§ **THE PROBLEM**:
Using the entries that follow, write out the line containing "Translation Review Request – es_CR…", the line containing "Hi Polyglots team 👋 (1051, 805)", and every line between them, exactly and nothing else.

§ **Stored data**:
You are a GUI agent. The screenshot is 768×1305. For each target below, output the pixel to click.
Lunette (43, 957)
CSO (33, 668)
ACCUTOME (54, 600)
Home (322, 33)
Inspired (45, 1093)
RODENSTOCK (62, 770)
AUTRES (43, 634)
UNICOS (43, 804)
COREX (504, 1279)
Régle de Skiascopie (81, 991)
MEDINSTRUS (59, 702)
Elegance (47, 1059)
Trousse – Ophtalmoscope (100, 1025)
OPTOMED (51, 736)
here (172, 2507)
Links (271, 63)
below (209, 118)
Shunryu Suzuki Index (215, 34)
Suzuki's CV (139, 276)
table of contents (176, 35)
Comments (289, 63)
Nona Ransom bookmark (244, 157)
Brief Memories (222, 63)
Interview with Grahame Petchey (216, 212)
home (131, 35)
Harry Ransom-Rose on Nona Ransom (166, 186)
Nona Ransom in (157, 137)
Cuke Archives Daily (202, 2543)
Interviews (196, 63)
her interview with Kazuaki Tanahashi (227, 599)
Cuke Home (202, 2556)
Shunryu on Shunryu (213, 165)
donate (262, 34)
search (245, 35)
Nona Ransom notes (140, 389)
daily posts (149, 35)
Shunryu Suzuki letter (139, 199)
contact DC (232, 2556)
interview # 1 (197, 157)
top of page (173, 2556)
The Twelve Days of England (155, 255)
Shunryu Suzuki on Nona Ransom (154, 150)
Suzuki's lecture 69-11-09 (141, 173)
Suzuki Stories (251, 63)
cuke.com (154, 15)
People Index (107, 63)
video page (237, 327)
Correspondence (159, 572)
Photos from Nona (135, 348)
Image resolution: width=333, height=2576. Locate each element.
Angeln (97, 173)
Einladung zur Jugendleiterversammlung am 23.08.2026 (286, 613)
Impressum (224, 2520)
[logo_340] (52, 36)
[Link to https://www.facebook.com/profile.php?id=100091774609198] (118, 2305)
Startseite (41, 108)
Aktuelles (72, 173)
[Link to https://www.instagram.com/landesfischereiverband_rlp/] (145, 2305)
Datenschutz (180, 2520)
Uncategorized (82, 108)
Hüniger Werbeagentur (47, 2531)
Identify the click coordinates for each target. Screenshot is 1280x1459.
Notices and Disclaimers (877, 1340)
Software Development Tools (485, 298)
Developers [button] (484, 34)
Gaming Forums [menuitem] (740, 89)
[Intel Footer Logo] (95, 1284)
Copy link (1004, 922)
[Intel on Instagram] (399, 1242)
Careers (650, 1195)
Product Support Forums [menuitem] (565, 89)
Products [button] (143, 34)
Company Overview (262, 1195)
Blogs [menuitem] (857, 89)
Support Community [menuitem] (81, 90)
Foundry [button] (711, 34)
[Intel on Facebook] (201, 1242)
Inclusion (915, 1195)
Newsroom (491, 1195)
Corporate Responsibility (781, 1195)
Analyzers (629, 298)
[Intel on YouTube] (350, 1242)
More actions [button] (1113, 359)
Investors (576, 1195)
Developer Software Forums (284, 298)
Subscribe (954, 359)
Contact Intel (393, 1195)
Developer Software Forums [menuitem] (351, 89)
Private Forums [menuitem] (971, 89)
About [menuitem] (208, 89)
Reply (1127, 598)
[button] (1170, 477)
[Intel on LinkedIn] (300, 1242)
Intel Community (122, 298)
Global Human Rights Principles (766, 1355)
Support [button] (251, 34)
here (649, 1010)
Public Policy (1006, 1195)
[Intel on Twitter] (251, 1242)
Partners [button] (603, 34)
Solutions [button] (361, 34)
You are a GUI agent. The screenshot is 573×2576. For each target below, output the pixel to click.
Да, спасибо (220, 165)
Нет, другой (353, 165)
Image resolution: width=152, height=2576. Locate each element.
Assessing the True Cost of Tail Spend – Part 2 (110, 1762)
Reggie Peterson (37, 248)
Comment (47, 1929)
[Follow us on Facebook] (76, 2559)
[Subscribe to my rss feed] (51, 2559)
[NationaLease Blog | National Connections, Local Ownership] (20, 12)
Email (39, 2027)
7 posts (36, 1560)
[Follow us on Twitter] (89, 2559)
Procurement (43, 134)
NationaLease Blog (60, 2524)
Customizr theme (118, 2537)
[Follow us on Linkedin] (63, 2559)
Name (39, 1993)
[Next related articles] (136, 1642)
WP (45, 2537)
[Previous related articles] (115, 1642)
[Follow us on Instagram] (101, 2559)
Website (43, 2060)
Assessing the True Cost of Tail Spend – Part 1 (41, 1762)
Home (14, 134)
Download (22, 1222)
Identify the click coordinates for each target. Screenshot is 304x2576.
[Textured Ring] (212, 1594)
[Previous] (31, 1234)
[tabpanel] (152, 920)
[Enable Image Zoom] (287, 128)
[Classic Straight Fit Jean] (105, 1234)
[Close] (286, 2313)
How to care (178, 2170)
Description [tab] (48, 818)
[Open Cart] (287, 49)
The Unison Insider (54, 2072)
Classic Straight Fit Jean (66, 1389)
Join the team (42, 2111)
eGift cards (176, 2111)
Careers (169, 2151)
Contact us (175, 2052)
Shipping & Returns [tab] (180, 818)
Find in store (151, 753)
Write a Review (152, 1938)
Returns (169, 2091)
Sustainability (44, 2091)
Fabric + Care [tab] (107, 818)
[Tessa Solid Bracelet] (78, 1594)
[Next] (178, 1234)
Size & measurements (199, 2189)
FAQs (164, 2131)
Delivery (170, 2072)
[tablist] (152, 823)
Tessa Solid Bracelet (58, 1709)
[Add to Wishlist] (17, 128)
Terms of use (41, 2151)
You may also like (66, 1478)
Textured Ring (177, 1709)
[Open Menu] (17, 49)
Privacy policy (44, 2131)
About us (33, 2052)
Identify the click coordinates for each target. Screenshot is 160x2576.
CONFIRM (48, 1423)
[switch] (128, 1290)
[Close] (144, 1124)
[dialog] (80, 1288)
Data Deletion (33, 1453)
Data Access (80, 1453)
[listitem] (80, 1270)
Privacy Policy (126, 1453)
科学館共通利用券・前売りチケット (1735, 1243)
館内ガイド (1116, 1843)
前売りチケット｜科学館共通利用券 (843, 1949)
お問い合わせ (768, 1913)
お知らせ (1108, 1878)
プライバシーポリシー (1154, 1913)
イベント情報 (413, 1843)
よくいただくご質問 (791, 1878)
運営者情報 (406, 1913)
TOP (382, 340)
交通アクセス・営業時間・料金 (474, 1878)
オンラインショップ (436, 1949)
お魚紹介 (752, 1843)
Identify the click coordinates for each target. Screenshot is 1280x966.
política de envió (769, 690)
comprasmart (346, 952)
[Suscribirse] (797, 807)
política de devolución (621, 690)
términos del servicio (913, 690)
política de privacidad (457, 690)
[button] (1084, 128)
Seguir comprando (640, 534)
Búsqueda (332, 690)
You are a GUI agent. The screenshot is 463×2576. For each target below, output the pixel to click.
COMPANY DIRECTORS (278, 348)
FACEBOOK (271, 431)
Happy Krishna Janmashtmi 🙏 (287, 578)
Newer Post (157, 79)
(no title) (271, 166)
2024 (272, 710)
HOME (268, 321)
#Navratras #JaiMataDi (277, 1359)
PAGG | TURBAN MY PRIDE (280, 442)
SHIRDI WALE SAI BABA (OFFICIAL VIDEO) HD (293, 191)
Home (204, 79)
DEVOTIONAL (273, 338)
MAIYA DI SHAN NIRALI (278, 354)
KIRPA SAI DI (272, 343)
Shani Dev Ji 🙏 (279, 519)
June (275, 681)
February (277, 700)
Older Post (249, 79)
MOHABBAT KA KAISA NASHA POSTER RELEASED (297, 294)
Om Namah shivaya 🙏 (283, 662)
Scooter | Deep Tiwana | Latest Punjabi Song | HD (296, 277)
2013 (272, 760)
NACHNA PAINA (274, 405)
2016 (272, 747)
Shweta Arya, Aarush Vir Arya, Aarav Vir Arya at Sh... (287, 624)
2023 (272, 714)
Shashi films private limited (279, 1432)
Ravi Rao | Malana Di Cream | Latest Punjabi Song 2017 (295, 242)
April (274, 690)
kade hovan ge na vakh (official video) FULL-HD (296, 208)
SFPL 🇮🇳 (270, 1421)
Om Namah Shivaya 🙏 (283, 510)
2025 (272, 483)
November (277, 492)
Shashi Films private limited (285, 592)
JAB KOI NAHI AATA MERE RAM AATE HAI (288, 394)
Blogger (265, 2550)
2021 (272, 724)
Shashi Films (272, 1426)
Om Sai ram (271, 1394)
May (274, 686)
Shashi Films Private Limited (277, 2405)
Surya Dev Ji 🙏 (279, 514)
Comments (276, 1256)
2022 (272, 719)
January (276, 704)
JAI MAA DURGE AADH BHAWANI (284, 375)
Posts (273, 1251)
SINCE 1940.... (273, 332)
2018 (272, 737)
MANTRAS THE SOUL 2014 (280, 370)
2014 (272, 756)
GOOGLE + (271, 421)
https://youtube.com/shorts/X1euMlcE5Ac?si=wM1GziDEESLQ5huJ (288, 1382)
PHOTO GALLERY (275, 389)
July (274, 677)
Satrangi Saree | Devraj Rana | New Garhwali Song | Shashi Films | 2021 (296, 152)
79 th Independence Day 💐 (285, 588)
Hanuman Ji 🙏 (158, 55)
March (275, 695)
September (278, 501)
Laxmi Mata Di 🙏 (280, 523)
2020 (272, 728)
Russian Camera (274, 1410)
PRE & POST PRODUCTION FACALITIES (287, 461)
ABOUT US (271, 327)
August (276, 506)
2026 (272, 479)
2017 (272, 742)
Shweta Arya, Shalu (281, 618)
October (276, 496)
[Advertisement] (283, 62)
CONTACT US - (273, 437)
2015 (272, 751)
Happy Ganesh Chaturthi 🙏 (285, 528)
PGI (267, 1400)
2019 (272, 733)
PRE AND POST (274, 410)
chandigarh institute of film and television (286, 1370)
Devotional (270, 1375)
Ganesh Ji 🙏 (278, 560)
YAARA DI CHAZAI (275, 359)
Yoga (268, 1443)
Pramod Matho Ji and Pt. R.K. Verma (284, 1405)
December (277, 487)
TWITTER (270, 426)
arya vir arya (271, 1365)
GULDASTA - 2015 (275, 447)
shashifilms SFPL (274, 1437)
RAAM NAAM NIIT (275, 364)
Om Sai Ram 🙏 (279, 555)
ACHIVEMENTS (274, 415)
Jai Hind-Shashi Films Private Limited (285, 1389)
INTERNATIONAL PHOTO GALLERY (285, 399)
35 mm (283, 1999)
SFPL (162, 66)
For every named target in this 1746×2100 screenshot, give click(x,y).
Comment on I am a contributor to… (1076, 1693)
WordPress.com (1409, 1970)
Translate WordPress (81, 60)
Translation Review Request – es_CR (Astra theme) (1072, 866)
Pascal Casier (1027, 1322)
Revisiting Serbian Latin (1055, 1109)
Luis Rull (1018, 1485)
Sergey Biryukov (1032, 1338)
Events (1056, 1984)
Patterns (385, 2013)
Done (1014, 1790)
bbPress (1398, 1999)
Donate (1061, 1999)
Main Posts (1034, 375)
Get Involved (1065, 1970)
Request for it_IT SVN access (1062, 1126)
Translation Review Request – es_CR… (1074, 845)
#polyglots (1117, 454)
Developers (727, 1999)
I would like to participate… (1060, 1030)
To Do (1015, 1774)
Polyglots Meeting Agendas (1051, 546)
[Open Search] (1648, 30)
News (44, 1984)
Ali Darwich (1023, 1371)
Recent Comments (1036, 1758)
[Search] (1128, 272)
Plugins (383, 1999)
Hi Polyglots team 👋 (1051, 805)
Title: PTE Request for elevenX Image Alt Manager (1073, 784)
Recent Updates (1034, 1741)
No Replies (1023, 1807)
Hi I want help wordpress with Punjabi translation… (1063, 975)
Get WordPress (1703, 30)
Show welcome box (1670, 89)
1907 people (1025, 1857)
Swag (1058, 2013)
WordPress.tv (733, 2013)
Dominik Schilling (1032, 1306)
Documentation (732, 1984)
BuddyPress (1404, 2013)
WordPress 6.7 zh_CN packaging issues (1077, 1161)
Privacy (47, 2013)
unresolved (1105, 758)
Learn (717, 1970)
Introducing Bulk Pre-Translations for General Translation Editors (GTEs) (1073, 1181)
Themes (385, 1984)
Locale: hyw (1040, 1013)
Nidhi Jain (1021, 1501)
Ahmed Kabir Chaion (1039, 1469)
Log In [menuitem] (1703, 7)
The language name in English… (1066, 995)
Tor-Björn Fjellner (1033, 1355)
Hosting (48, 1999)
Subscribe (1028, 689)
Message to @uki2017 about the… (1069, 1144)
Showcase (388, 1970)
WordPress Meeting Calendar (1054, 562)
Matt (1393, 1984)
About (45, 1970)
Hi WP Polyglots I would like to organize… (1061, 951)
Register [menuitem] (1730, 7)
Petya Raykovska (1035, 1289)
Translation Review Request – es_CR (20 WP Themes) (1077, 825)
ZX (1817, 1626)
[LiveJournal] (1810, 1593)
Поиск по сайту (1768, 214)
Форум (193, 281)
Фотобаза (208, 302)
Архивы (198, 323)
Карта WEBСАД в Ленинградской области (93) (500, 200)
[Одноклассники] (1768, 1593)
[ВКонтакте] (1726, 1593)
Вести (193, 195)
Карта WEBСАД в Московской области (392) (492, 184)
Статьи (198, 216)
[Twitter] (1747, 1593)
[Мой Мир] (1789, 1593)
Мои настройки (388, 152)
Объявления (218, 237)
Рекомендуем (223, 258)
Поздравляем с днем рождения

§ **EXPECTED OUTPUT**:
Translation Review Request – es_CR… (1074, 845)
#polyglots (1117, 454)
Developers (727, 1999)
I would like to participate… (1060, 1030)
To Do (1015, 1774)
Polyglots Meeting Agendas (1051, 546)
[Open Search] (1648, 30)
News (44, 1984)
Ali Darwich (1023, 1371)
Recent Comments (1036, 1758)
[Search] (1128, 272)
Plugins (383, 1999)
Hi Polyglots team 👋 (1051, 805)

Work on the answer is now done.